Un ejemplo bien conocido de esta clase de intrusión lo constituyen las tentativas recurrentes por reintroducir la finalidad en la ciencia, alegando que las reiteradas crisis de la causalidad prueban que ésta, por sí sola, es impotente; de hecho porque se considera infra dig de Dios todopoderoso crear un mundo en el que desde su origen Él mismo no tendría ya derecho a intervenir. En tal caso los puntos débiles atacables son obvios. Ni en la teoría de la evolución ni en el problema materia-mente ha sido la ciencia capaz de bosquejar satisfactoriamente la conexión causal, ni siquiera para sus más ardientes discípulos. Se introducen así vis viva, élan vital, entelequia, totalidad, mutaciones dirigidas, mecánica cuántica del libre albedrío, etcétera. Mencionaré como curiosidad un elegante volumen[2], impreso en mucho mejor papel y de forma mucho más lujosa de lo que acostumbraban por aquellos tiempos los autores británicos. Tras un sólido y erudito informe sobre la física moderna, el autor se embarca alegremente en cuestiones relativas a la teleología o finalidad del interior del átomo, e interpreta de esta manera todas sus actividades, los movimientos de los electrones, la emisión y absorción de radiación, etcétera.

Listado proporcionado:

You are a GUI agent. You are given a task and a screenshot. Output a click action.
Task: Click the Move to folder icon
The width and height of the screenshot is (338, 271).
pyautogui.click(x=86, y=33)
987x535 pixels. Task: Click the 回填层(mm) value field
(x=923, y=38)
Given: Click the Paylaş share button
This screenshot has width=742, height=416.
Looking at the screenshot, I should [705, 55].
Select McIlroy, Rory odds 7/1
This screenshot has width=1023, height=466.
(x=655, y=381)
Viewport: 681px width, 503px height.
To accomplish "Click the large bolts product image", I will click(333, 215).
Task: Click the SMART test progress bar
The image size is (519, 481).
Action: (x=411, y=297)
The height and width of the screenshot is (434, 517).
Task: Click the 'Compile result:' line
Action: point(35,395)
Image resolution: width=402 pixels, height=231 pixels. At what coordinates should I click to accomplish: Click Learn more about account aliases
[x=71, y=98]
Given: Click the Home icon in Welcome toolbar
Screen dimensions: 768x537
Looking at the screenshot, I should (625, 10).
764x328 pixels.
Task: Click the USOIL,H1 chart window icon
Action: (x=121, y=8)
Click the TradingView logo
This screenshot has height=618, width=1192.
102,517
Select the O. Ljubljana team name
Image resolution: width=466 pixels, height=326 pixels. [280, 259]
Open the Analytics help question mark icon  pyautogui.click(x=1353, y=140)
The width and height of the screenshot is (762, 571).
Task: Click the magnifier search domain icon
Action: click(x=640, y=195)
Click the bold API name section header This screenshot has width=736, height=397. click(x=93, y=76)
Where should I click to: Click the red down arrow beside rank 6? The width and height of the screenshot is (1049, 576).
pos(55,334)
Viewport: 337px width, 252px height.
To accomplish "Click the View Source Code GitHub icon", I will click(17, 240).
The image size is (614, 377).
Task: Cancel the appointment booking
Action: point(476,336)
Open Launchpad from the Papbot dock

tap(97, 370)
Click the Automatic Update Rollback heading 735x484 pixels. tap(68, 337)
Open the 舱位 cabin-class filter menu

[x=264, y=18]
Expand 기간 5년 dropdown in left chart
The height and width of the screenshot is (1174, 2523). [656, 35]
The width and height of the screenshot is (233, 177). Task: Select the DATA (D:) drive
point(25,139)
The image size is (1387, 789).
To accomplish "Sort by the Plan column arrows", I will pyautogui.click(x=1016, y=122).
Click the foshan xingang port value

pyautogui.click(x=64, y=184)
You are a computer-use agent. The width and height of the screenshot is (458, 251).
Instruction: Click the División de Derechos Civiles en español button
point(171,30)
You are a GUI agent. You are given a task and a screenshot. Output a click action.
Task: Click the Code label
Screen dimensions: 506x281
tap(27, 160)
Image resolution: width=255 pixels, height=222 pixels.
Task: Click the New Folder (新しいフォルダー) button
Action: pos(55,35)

Instrucciones de trabajo:
1 - Según el texto sobre la finalidad en la ciencia, ¿por qué se intenta una y otra vez reintroducir la finalidad en la ciencia? Responde en una a tres oraciones.
2 - En el listado, reescribe las líneas desde la que contiene "Viewport: 337px width, 252px height." hasta la que contiene "[x=264, y=18]", ambas incluidas. Cambia el nombre "GitHub icon" por "GitHub button" y entrega solo esas líneas.

Soluciones por tarea:
1 - Se alega que las reiteradas crisis de la causalidad prueban que esta, por sí sola, es impotente. Pero en realidad se debe a que se considera indigno de Dios todopoderoso crear un mundo en el que, desde su origen, Él mismo ya no tendría derecho a intervenir.

2 -
Viewport: 337px width, 252px height.
To accomplish "Click the View Source Code GitHub button", I will click(17, 240).
The image size is (614, 377).
Task: Cancel the appointment booking
Action: point(476,336)
Open Launchpad from the Papbot dock

tap(97, 370)
Click the Automatic Update Rollback heading 735x484 pixels. tap(68, 337)
Open the 舱位 cabin-class filter menu

[x=264, y=18]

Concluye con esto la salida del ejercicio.